For the third quarter of 2010, International Services revenue increased by approximately $10.9 million year-over-year driven by the activation of the Parklea Correctional Centre in Australia; the opening of a 360-bed expansion at the Harmondsworth Immigration Removal Centre in the United Kingdom; and positive foreign exchange rate fluctuations.

Adjusted EBITDA

Third quarter 2010 Adjusted EBITDA increased to $61.7 million from $46.7 million in the third quarter of 2009. For the first nine months of 2010, Adjusted EBITDA increased to $151.8 million from $130.7 million for the first nine months of 2009. Please see the section of this press release below entitled “Important Information on GEO’s Non-GAAP Financial Measures” for information on how GEO defines Adjusted EBITDA. The following table presents a reconciliation from Adjusted EBITDA to GAAP Net income for the third quarter and the first nine months of 2010 and 2009.

Table 3. Reconciliation from Adjusted EBITDA to GAAP Net Income
(In thousands) 13 Weeks Ended13 Weeks Ended39 Weeks Ended39 Weeks Ended
3-Oct-1027-Sep-093-Oct-1027-Sep-09
Net income $ 5,010 $ 19,302 $ 39,743 $ 50,603
Interest expense, net 10,183 5,309 23,730 16,978
Income tax provision 7,547 11,510 28,560 30,374
Depreciation and amortization 13,384 9,616 32,096 29,062
EBITDA $ 36,124 $ 45,737 $ 124,129 $ 127,017
Adjustments, pre-tax
Net (income) loss attributable to non-controlling interests 271 (44) 227 (129)
Discontinued operations, (income) loss - - - 562
Start-up/transition expenses 3,812 1,034 3,812 2,785
International bid and proposal expenses - - - 499
Cornell Merger-related expenses 13,544 - 15,688 -
Loss on Extinguishment of Debt 7,933 - 7,933 -
Adjusted EBITDA $ 61,684 $ 46,727 $ 151,789 $ 130,734

Adjusted Funds from Operations

Adjusted Funds from Operations for the third quarter of 2010 increased to $39.0 million compared to $31.1 million for the third quarter of 2009. For the first nine months of 2010, Adjusted Funds from Operations increased to $93.2 million from $84.0 million for the first nine months of 2009.

Please see the section of this press release below entitled “Important Information on GEO’s Non-GAAP Financial Measures” for information on how GEO defines Adjusted Funds from Operations.
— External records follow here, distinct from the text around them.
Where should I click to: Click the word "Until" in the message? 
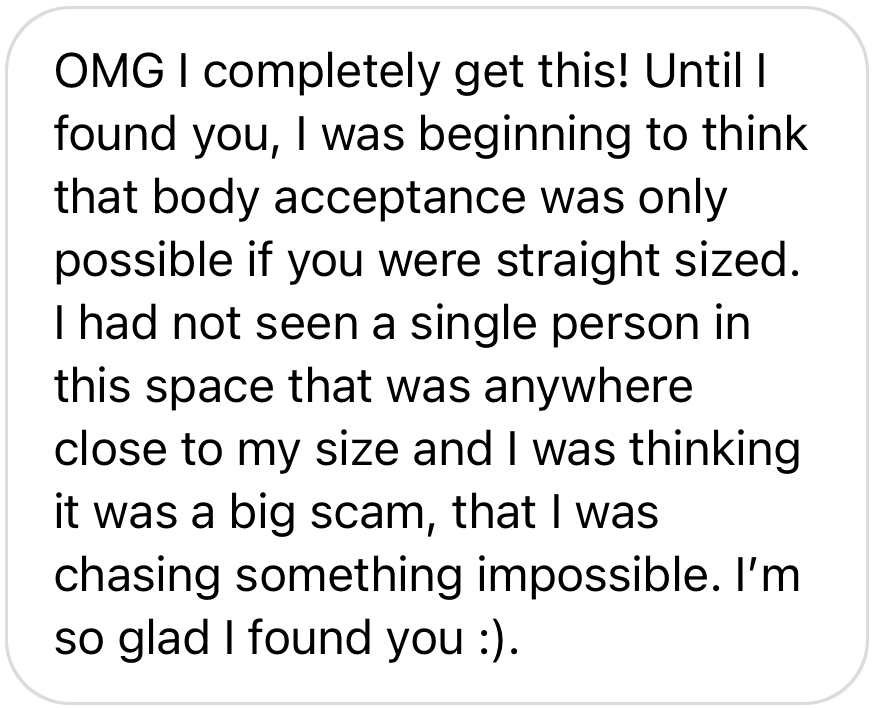click(x=701, y=72)
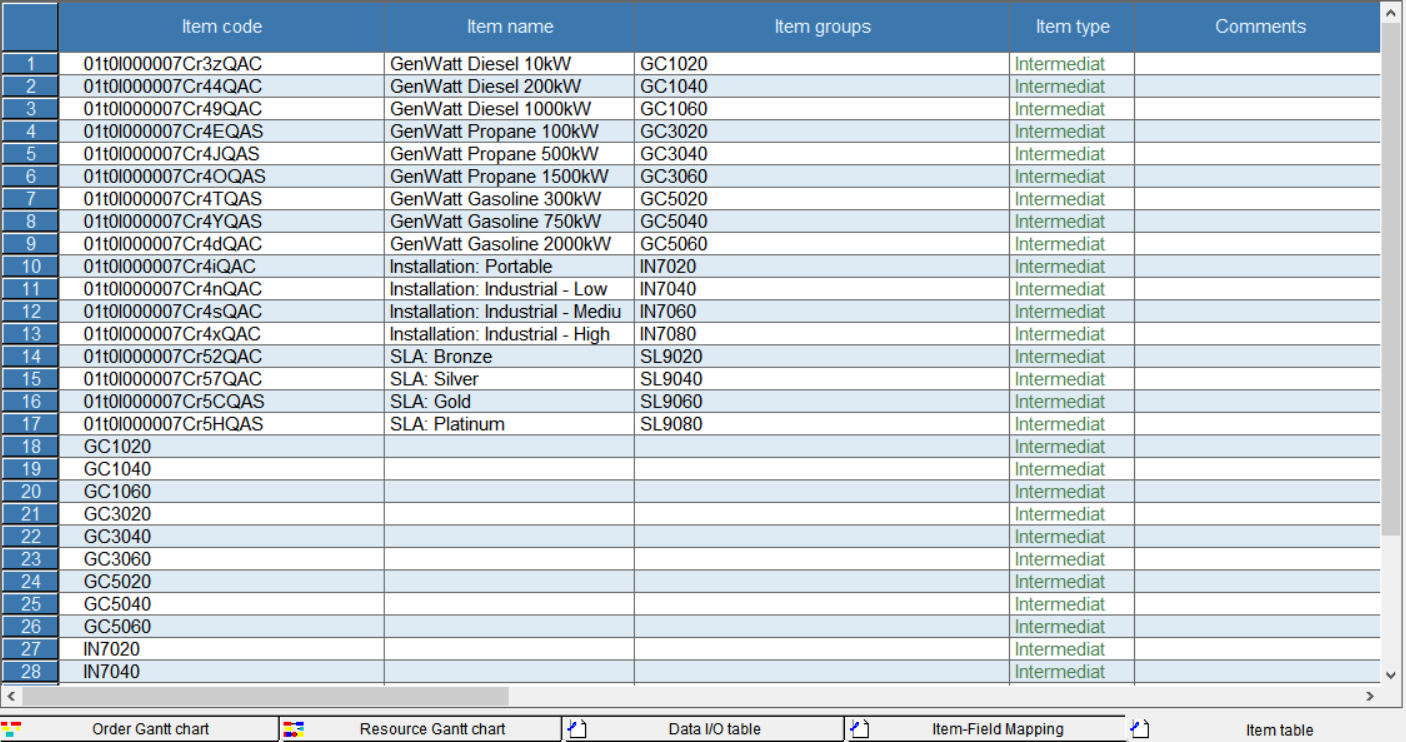Click the Item groups column header

822,27
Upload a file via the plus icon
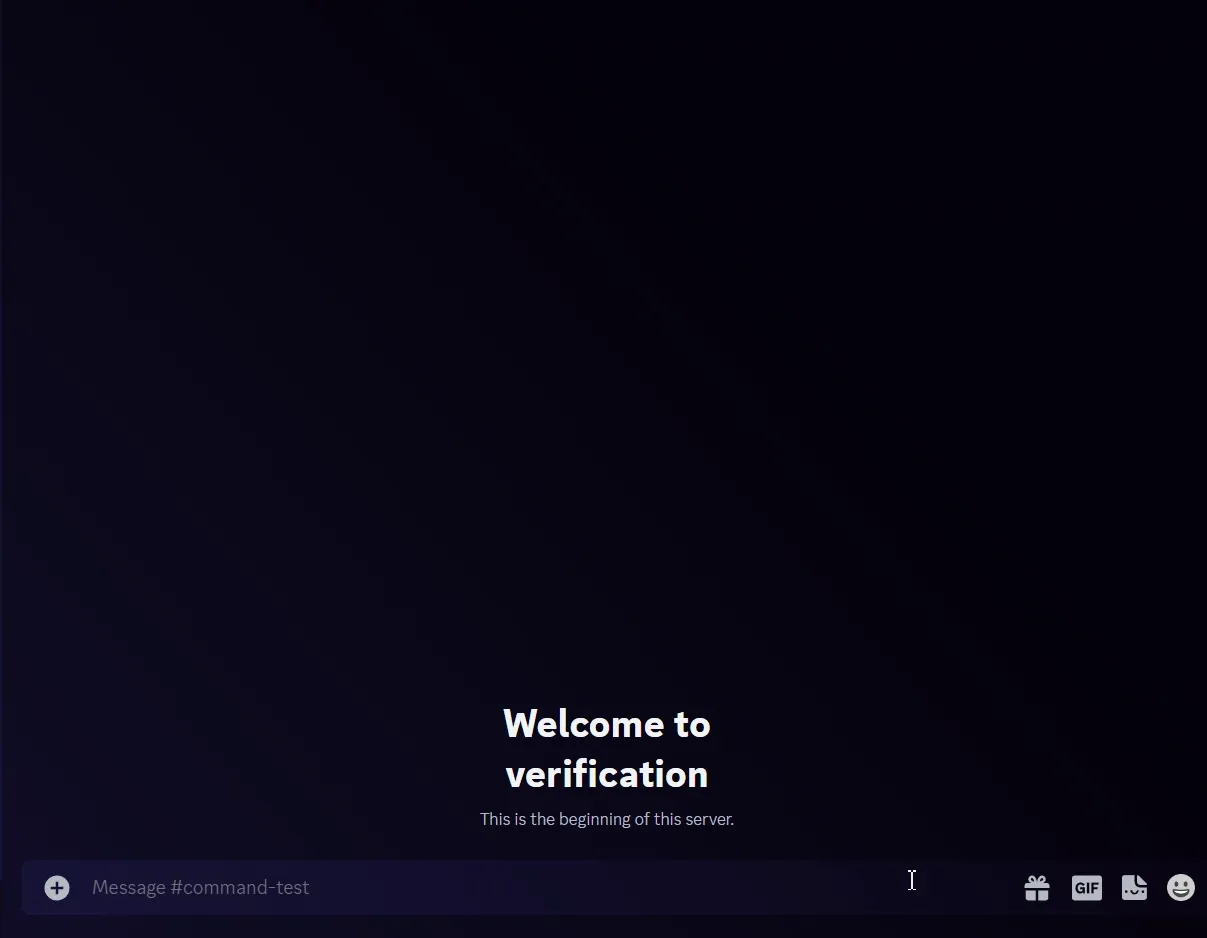Image resolution: width=1207 pixels, height=938 pixels. [57, 888]
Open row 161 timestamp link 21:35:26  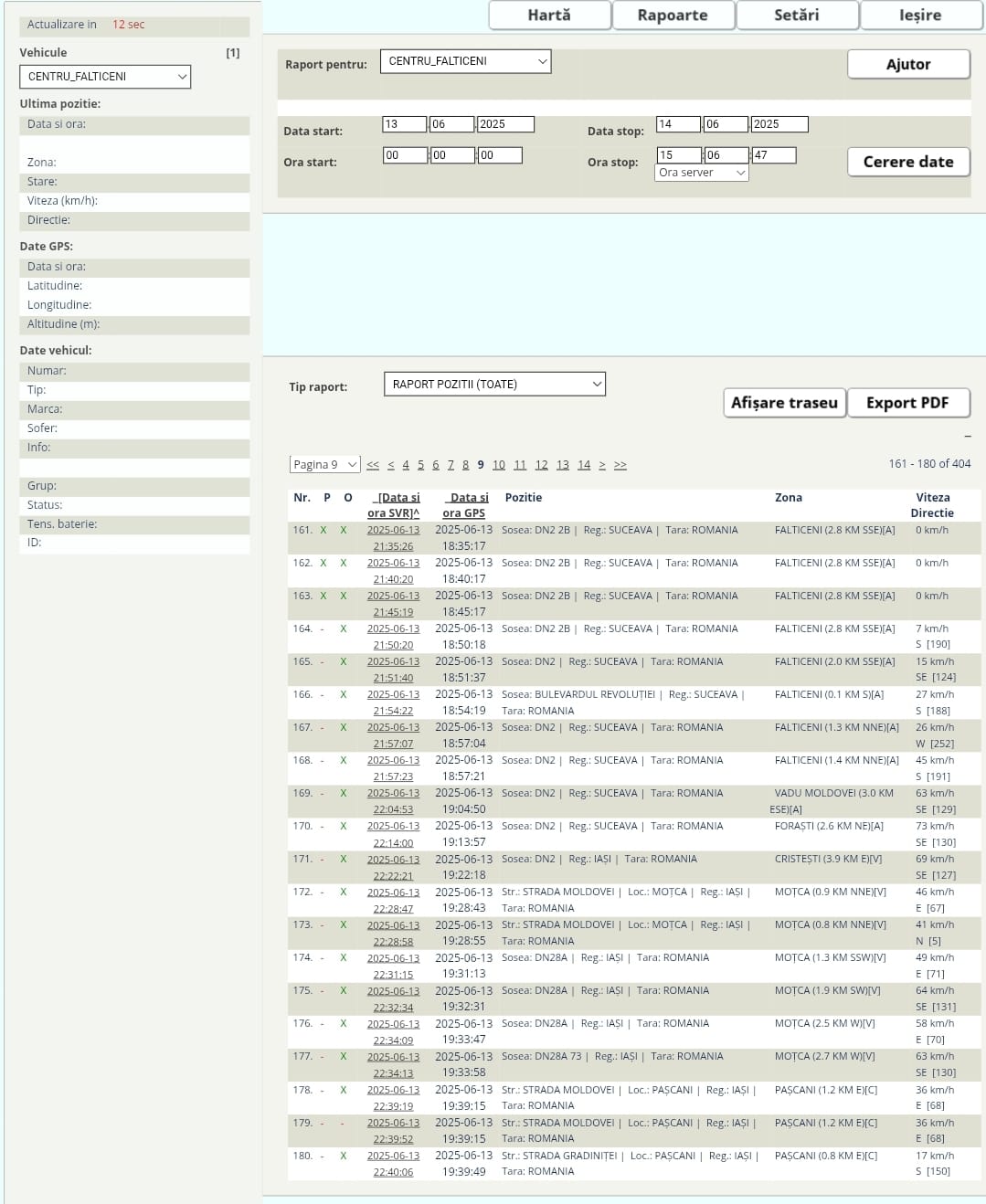tap(393, 546)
The following table presents a reconciliation from Adjusted Funds from Operations to GAAP income from continuing operations for the third quarter and the first nine months of 2010 and 2009.

Table 4. Reconciliation of Adjusted Funds from Operations to GAAP Income from Continuing Operations
(In thousands) 13 Weeks Ended13 Weeks Ended39 Weeks Ended39 Weeks Ended
3-Oct-1027-Sep-093-Oct-1027-Sep-09
Income from Continuing Operations $ 5,010 $ 19,302 $ 39,743 $ 50,949
Net (income) loss attributable to non-controlling interests 271 (44) 227 (129)
Depreciation and Amortization 13,384 9,616 32,096 29,062
Income Tax Provision 7,547 11,510 28,560 30,374
Income Taxes Paid (5,523) (7,551) (24,851) (23,963)
Stock Based Compensation 1,167 976 3,533 3,357
Maintenance Capital Expenditures (4,002) (3,000) (10,292) (6,679)
Equity in Earnings of Affiliates, Net of Income Tax (1,149) (904) (2,868) (2,407)
Amortization of Debt Costs and Other Non-Cash Interest 856 1,167 3,398 3,471
Cornell Merger-related expenses 13,544 - 15,688 -
Loss on Extinguishment of Debt 7,933 - 7,933 -
Adjusted Funds from Operations $ 39,038 $ 31,072 $ 93,167 $ 84,035

Stock Repurchase Program

On February 22, 2010, GEO’s Board of Directors approved a stock repurchase program of up to $80.0 million of GEO’s common stock effective through March 31, 2011. Through the end of the third quarter 2010, GEO had repurchased approximately 4.0 million shares of its common stock through open-market transactions for approximately $80.0 million. GEO has approximately 65.0 million diluted shares outstanding.

Merger with Cornell Companies, Inc.

On August 12, 2010, GEO merged with Cornell Companies. Following the merger, GEO now manages and/or owns 78,000 beds at 116 correctional, detention and residential treatment facilities.

The merger is expected to increase GEO’s total annualized revenues by approximately $400 million to approximately $1.5 billion. The merger is expected to generate annual cost synergies of $12.0 million-$15.0 million. As previously disclosed, GEO expects the merger to have a neutral impact on its pro forma 2010 earnings per share excluding one-time transaction-related expenses and to become accretive to pro forma earnings in 2011.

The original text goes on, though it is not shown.